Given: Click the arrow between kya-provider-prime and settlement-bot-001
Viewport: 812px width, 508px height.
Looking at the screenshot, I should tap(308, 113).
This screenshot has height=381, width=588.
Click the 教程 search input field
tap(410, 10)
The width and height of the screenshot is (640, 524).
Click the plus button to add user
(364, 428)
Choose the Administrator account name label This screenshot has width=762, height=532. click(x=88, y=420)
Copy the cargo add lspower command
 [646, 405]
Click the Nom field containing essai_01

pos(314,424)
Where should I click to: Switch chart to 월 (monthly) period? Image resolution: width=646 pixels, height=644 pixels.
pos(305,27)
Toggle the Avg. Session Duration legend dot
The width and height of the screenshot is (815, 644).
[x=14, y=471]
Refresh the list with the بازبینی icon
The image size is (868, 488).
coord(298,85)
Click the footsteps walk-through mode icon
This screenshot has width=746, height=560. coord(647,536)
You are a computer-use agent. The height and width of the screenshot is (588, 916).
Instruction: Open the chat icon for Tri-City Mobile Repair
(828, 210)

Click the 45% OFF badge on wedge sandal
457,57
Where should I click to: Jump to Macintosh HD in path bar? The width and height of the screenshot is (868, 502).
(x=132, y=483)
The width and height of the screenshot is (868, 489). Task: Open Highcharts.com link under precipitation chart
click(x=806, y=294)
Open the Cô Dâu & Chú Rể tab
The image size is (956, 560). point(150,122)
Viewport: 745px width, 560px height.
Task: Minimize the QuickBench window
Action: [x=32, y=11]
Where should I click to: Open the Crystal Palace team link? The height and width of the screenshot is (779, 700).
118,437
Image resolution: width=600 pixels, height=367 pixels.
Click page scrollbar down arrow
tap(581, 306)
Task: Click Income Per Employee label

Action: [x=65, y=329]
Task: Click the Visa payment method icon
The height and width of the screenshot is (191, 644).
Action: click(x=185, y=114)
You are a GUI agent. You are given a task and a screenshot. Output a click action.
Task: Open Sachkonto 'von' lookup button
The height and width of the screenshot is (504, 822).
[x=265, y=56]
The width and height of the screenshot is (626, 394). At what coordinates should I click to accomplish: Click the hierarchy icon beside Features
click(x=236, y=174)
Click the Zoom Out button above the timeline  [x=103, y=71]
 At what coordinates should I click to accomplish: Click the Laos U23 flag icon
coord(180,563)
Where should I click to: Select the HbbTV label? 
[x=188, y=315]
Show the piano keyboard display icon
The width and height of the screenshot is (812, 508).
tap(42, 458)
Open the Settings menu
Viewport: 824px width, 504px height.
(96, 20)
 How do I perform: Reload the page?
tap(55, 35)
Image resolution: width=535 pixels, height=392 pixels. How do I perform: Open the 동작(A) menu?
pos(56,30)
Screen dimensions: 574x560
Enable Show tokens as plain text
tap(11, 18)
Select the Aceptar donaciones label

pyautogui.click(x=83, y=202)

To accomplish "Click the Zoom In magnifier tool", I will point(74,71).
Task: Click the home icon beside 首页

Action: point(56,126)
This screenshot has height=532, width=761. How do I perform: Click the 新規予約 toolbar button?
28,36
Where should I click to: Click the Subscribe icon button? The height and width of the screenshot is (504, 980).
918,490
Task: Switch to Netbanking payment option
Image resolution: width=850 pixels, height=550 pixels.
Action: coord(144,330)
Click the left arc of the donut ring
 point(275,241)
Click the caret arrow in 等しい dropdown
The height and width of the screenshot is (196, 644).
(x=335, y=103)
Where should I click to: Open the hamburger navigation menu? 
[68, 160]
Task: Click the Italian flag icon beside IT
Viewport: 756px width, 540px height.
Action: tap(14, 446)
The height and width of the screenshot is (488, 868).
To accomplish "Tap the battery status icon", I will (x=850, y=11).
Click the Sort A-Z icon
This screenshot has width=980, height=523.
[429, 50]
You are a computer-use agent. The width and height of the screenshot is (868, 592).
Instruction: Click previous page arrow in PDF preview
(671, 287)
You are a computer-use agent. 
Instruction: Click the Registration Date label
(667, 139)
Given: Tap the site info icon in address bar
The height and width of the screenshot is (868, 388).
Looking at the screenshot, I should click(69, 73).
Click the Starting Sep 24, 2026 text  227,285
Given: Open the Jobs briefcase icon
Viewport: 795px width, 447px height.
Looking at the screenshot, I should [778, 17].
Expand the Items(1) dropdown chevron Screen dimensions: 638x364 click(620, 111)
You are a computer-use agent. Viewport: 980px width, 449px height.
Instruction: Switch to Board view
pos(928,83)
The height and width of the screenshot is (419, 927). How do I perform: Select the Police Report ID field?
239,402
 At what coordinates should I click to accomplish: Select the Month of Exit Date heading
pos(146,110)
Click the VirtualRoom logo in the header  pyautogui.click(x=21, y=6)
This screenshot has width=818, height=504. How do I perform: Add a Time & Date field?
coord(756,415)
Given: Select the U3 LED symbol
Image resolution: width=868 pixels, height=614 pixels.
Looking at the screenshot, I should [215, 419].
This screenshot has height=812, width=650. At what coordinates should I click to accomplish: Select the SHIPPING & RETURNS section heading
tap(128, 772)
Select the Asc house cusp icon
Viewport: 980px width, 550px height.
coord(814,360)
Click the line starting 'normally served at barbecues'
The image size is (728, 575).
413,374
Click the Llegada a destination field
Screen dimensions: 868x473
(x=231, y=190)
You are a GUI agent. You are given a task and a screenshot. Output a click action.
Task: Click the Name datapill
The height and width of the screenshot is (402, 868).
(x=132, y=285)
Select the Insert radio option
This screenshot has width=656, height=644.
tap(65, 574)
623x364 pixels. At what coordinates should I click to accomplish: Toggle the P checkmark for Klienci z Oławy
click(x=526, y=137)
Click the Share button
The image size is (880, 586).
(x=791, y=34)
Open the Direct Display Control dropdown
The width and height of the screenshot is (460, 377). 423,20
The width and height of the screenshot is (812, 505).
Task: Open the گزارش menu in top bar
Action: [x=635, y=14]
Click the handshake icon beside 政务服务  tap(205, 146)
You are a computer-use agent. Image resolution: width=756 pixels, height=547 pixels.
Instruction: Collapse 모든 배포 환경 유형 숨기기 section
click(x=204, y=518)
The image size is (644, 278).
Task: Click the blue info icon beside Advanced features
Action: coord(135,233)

━━━━━━━━━━━━━━━━

Among the lines above, list those that contain the word "payment".

Task: Click the Visa payment method icon
Task: Switch to Netbanking payment option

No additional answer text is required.